+++ DATA PROVIDED +++

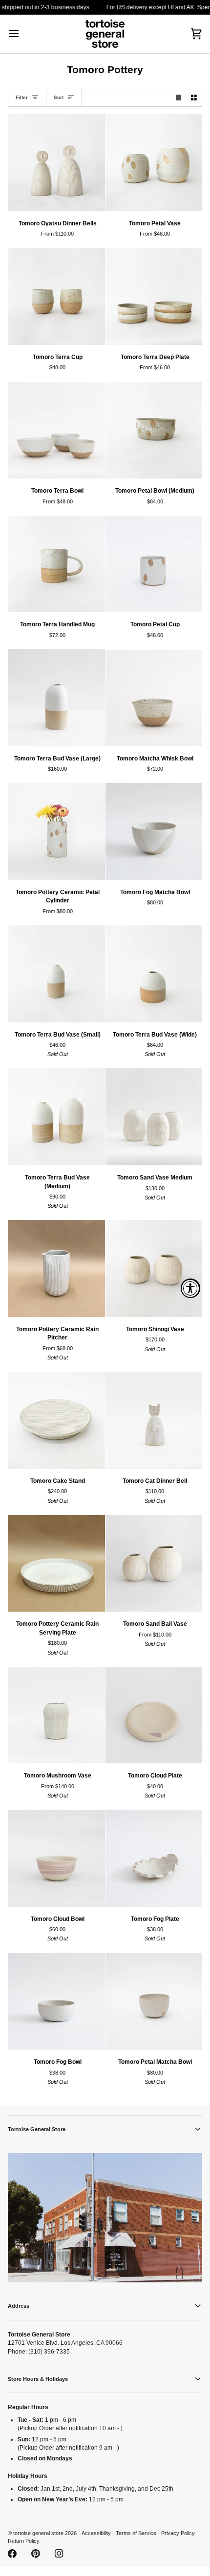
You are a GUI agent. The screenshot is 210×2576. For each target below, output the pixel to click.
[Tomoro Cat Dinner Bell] (154, 1420)
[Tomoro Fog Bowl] (56, 2001)
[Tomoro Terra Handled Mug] (56, 564)
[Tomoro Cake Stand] (56, 1420)
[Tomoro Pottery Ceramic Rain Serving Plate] (56, 1563)
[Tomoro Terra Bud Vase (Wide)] (154, 973)
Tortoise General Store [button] (36, 2129)
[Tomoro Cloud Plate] (154, 1715)
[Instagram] (59, 2553)
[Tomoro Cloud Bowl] (56, 1858)
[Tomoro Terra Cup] (56, 296)
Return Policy (24, 2541)
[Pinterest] (35, 2553)
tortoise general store (38, 2533)
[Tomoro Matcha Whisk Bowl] (154, 697)
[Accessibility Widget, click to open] (190, 1288)
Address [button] (18, 2306)
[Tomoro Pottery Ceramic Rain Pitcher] (56, 1268)
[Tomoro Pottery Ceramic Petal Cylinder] (56, 831)
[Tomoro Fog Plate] (154, 1858)
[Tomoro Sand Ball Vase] (154, 1563)
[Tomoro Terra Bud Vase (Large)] (56, 697)
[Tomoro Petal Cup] (154, 564)
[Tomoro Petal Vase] (154, 162)
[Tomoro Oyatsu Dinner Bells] (56, 162)
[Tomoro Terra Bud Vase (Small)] (56, 973)
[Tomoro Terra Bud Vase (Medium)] (56, 1116)
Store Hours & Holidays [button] (38, 2379)
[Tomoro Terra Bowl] (56, 430)
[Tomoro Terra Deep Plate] (154, 296)
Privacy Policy (178, 2533)
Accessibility (96, 2533)
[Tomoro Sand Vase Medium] (154, 1116)
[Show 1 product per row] (179, 97)
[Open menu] (22, 34)
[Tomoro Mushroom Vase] (56, 1715)
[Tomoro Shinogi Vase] (154, 1268)
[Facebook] (12, 2553)
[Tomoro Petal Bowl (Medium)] (154, 430)
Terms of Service (136, 2533)
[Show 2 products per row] (194, 97)
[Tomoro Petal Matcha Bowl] (154, 2001)
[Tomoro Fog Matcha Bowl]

+++

WHAT YOU WILL DO: Leave out the pictures, then repeat the listing above exactly from its first line to the line with "Return Policy (24, 2541)", inclusive.

TASK RESPONSE:
You are a GUI agent. The screenshot is 210×2576. For each target below, output the pixel to click.
[Tomoro Cat Dinner Bell] (154, 1420)
[Tomoro Fog Bowl] (56, 2001)
[Tomoro Terra Handled Mug] (56, 564)
[Tomoro Cake Stand] (56, 1420)
[Tomoro Pottery Ceramic Rain Serving Plate] (56, 1563)
[Tomoro Terra Bud Vase (Wide)] (154, 973)
Tortoise General Store [button] (36, 2129)
[Tomoro Cloud Plate] (154, 1715)
[Instagram] (59, 2553)
[Tomoro Cloud Bowl] (56, 1858)
[Tomoro Terra Cup] (56, 296)
Return Policy (24, 2541)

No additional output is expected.